Temporal Bone Fractures
- Different classifications, but best one is:
- Otic Capsule Involving (fracture through cochlea etc.)
- Otic Capsule Sparing
- Blood in middle ear, conductive hearing loss
CPA Tumors
- Rare tumors. Present with tinnitus.
- Will have hearing loss + other findings (vertigo, fascial palsys etc..)

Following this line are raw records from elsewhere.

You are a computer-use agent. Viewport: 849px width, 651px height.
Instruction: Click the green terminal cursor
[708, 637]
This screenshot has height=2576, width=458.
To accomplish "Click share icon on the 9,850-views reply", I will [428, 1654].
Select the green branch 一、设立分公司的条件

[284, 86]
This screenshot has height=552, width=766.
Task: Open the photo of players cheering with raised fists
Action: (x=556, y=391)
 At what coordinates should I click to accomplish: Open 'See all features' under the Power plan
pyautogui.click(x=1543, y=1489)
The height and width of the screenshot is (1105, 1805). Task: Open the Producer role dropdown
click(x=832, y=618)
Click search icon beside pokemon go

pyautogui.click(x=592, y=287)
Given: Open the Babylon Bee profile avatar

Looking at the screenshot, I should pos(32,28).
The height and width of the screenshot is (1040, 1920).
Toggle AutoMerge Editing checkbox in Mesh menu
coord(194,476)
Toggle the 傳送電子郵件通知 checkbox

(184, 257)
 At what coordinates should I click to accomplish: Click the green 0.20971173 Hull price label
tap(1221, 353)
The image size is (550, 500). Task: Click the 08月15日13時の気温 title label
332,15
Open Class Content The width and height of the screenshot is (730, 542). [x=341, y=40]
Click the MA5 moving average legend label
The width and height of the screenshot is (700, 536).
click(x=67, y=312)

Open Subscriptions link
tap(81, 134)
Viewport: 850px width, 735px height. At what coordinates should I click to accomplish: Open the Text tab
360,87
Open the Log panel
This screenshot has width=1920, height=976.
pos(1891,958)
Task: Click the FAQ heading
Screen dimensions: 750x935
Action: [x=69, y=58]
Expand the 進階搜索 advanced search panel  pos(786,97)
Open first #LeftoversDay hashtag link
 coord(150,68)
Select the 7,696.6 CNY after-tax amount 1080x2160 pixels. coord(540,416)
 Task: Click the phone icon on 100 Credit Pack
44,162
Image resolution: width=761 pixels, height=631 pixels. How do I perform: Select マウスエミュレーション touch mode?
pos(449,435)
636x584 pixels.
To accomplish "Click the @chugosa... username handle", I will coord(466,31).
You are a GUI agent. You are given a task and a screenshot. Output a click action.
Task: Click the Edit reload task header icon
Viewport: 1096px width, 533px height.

- Need to have high index of suspicion to pick it up.
- Do audiogram
- Lose high frequency (vs. meniere's)
- If asymmetric sensorineural hearing loss. If difference between two audiograms need to see if there is a difference -> refer to ENT. Need MRI
Tinnitus
- Can be ringing, whistling, blowing, humming, pulsing.
- Classifications:
- Subjective vs. Objective
- Pulsatile vs. Non-Pulsatile (preferred).
- Pulsatile:
- Often find cause: high flow (hyperthyroidism, hypertension, pregnancy etc..)
- First one to rule out!
- Non-Pulsatile
- Different frequencies along each point
- First hair cells in cochlea are high-pitched. Get broken after trauma from lifetime noise.
- When hair cells broken - wires still discharge spontaneously.
- Pulsatile:
- Very long list of causes.
- Reversible:
- Treat identifiable cause
- Counsel patient
- Masking (put some white noise in the room, fan , TV, music, nature Cds etc..)
- Avoid stress, caffeine, alcohol.
- Tinnitus pillow - has soft speaker embedded into it. Can help drift off sleep.
- Hearing aid (often not great choice)
- Medications (Alloville??)
- Tinnitus CBT (Canadian Hearing Society). Other therapies to deal with tinnitus.